Final Report Summary - GENEPI-LOWRT (Genetic Pathways for the Prediction of the Effects of Ionising Radiation: Low Dose Radiosensitivity and Risk to Normal Tissue after Radiotherapy)

Radiotherapy (RT) is one of the most effective cancer treatments and is used alone or in combination with surgery and chemotherapy. However, a fraction of patients react badly to radiotherapy. Adverse reactions to radiotherapy are seen in approximately 5 % of patients but clinical observations indicate these reactions vary widely between individuals. This variation arises from the intrinsic sensitivity of normal tissue. These adverse reactions are commonly classified as acute (occurring during or within a few weeks of treatment) or late (occurring six months to many years later). As late effects can be permanent, they provide the basis for dose constraints to radiation toxicity. If sensitive and specific predictive test or biomarkers could identify which patients are more sensitive to radiotherapy, the treatment could then be tailored to deliver doses of ionising radiation at levels more appropriate to their genetic make-up. The problem is that little is known about the biological factors underlying such normal tissue complications and attempts to link normal tissue responses in patients and various phenotypical cell and molecular responses to high doses in vitro have not generally been very successful. It had been shown that different genes are expressed after low relative to high dose radiation. Therefore the project had two broad aims: firstly, to explore links between the development of severe, normal tissue toxicity following radiotherapy, with transcriptional changes and modulation of gene expression induced at low doses; and secondly, to identify links between individual radiosensitivity and genetic factors.

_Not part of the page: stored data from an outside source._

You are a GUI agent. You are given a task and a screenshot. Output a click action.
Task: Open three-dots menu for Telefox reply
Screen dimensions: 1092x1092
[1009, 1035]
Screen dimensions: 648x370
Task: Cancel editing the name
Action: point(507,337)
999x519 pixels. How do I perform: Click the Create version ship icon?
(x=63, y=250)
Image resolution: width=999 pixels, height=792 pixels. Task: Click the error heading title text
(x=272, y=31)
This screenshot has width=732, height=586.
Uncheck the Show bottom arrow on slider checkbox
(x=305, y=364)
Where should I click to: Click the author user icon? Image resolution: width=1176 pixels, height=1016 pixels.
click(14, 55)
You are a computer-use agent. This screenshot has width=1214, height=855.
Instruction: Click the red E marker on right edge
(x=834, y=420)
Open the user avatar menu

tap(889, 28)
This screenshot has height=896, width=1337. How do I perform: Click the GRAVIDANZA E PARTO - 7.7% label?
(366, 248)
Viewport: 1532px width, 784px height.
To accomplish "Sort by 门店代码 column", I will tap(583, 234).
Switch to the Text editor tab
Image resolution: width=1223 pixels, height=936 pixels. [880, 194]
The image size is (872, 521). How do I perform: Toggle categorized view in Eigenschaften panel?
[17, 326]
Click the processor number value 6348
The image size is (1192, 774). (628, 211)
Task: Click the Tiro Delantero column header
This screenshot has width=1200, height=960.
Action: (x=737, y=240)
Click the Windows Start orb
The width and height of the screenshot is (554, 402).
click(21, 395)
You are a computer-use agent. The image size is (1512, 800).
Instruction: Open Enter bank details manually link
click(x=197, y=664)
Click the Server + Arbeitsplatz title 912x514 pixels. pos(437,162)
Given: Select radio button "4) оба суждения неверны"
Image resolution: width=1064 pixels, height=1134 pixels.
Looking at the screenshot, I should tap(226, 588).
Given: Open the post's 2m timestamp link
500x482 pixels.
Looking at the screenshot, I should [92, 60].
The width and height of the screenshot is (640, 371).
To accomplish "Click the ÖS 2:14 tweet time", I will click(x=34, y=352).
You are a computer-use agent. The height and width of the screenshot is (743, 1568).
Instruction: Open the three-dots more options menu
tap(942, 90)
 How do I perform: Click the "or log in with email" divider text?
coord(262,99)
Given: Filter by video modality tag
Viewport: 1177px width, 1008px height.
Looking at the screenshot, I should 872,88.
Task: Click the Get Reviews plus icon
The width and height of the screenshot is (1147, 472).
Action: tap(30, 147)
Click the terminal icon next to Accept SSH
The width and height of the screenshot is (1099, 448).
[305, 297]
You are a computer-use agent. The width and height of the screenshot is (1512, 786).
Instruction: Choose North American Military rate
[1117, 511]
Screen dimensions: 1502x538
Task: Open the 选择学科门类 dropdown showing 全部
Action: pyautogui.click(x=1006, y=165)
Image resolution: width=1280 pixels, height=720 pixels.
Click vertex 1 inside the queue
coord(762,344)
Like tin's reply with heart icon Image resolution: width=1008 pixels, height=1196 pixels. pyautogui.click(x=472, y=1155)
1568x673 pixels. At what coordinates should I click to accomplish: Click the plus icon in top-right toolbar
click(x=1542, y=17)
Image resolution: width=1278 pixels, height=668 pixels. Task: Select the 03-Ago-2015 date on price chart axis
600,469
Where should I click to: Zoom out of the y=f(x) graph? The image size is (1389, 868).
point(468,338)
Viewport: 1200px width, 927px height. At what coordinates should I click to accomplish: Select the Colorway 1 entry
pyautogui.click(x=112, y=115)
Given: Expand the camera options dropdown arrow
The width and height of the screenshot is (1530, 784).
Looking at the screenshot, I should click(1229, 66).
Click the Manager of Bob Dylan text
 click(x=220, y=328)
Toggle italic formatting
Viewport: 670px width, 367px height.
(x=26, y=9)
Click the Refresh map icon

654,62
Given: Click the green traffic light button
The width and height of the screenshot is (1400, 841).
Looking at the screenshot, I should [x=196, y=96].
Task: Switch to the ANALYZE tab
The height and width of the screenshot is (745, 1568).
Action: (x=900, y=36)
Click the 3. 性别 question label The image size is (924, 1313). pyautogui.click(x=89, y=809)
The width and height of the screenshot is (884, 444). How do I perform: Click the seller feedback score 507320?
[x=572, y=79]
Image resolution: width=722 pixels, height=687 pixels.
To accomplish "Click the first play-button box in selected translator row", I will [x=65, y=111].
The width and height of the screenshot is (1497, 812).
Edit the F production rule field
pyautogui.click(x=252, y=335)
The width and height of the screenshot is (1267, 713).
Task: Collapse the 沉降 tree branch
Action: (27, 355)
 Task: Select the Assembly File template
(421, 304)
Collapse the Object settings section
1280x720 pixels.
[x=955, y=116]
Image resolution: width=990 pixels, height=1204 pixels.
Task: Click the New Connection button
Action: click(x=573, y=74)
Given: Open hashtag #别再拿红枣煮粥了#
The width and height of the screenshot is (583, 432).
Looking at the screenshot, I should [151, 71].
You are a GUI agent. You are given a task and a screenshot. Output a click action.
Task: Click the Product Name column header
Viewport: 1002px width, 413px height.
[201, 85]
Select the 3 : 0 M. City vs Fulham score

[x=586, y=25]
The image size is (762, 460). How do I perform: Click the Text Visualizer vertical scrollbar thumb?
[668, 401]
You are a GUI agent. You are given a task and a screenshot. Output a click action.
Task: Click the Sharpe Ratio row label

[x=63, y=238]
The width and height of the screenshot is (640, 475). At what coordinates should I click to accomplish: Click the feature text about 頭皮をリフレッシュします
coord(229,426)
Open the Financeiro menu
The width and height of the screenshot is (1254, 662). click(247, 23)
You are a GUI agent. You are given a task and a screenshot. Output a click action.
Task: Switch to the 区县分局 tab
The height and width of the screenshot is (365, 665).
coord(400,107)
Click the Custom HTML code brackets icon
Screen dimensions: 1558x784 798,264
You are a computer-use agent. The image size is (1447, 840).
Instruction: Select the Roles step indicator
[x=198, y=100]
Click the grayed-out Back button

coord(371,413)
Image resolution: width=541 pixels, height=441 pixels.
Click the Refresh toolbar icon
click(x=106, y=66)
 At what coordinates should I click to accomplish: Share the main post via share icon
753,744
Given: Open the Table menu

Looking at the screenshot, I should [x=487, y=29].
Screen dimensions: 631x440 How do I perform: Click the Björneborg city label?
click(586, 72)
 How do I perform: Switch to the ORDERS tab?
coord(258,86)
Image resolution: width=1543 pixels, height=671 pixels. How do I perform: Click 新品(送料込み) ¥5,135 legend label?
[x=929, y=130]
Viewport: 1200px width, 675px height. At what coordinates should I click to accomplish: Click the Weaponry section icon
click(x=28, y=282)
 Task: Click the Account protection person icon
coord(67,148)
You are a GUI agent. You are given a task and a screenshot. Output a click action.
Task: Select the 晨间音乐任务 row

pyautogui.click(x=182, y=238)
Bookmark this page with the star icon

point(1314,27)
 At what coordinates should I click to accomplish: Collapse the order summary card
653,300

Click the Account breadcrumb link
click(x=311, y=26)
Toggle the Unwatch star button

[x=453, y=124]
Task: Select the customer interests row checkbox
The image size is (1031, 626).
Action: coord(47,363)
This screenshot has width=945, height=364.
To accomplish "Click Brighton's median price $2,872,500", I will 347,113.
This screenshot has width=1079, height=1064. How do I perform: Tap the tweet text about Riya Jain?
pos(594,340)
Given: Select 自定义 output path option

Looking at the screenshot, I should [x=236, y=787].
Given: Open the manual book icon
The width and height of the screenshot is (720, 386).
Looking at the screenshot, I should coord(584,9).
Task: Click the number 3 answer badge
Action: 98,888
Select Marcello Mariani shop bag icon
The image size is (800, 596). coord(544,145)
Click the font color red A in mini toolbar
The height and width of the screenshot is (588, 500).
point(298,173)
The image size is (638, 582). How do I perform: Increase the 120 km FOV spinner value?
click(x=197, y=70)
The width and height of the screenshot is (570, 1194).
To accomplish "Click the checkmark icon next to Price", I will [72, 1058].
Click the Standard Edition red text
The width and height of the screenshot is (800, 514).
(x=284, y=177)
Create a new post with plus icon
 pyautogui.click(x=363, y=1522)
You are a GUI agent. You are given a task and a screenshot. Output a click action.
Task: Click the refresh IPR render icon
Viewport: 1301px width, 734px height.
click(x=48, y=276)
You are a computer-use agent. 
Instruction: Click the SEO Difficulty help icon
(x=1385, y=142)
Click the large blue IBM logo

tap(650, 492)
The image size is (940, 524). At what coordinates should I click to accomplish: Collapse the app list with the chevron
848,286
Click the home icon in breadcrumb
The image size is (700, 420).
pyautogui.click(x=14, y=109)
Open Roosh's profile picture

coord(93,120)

Analysis of cellular responses at low dose was linked with the GENEPI bio-bank, which provides a valuable resource on normal and adverse tissue responses in a large population of radiotherapy treated breast cancer patients who have been followed up over several years. This gave an ideal opportunity to address whether there is any predictive power from differential genome-wide expression responses induced at low doses and whether inter-individual genetic differences are associated with the development of severe, normal tissue effects. The rationale was that responses to low doses may be hidden underneath any high dose responses as 'high' doses are used in radiotherapy.

The team of leading European clinical and basic scientists concentrated on non-irradiated skin biopsies or T-cells from breast cancer patients in the GENEPI databank by:
i) identifying two groups of patients (non- and over responders) who were statistically different in their normal tissue response to RT;
ii) taking into account national regulations, ethical guidelines and patient consent, non-irradiated skin biopsies and blood were collected and fibroblast and T-cells established and used to;
iii) undertake genotyping and functional analysis after low dose; and
iv) retrospective analyse for correlations between the genetic and functional findings to the severity of normal tissue responses.

Significant differences in gene expression were seen at high and low radiation doses with different gene sets being differentially expressed from the 108 clinical samples tested. From bioinformatic analysis of the gene profiles from lymphocytes and skin fibroblasts, several candidate biomarkers were identified. It was apparent though that a robust classifier(s) for radiosensitivity could not be established to identify those patients who showed adverse effects from the radiation (late effects). Functional analysis which focussed on the ability of the cells to repair DNA damage was also unable to distinguish between individual radiosensitivity. However, significant differences in gene expression were seen at high and low radiation doses with different gene sets being differentially expressed from the 108 clinical samples tested. This data has provided important information of relevance to environmental, diagnostic and occupational exposures.

In summary, a robust classifier for radiosensitivity to late effects of radiation could not be established due in part to unidentified confounding factors which may contribute to the radiosensitivity, in addition to any genetic contributions.